Goal of the exercise: In the stretch of the source records from the start through the line containing "I will coord(1072,755).", swap "screenshot" for "screen capture". Reproduce only those lines, with everything else unchanged.

(Source records)
>>>>>
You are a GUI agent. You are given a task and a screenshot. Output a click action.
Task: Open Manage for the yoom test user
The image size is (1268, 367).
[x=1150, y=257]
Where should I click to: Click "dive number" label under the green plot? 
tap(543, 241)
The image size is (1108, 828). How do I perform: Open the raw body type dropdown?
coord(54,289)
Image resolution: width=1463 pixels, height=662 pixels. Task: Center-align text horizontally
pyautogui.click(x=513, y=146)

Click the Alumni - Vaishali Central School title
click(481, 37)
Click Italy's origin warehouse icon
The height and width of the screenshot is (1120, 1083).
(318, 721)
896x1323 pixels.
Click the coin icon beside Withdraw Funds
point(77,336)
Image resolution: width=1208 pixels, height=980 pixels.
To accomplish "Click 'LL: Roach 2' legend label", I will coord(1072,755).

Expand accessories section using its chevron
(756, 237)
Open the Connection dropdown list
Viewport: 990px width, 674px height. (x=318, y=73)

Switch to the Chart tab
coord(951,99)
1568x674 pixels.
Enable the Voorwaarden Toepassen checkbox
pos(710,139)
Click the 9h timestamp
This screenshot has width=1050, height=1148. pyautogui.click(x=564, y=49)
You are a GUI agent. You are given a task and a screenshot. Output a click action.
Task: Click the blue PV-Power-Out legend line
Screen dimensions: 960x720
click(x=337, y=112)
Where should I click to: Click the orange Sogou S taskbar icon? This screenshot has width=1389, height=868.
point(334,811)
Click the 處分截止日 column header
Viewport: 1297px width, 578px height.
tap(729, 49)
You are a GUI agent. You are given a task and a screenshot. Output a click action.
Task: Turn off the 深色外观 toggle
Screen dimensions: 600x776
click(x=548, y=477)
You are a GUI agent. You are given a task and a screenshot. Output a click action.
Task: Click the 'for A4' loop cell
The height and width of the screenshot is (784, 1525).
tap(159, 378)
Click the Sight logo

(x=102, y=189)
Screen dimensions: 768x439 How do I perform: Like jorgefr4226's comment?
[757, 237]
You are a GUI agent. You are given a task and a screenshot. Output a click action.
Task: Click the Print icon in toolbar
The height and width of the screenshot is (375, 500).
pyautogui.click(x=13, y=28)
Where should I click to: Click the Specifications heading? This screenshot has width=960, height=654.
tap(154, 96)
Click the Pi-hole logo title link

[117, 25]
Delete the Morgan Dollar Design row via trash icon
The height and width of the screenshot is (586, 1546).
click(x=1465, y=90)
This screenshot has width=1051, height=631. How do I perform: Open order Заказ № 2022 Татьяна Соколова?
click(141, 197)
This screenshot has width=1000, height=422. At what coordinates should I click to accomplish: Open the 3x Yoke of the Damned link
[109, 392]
<<<<<
Response to this exercise:
You are a GUI agent. You are given a task and a screen capture. Output a click action.
Task: Open Manage for the yoom test user
The image size is (1268, 367).
[x=1150, y=257]
Where should I click to: Click "dive number" label under the green plot? 
tap(543, 241)
The image size is (1108, 828). How do I perform: Open the raw body type dropdown?
coord(54,289)
Image resolution: width=1463 pixels, height=662 pixels. Task: Center-align text horizontally
pyautogui.click(x=513, y=146)

Click the Alumni - Vaishali Central School title
click(481, 37)
Click Italy's origin warehouse icon
The height and width of the screen capture is (1120, 1083).
(318, 721)
896x1323 pixels.
Click the coin icon beside Withdraw Funds
point(77,336)
Image resolution: width=1208 pixels, height=980 pixels.
To accomplish "Click 'LL: Roach 2' legend label", I will coord(1072,755).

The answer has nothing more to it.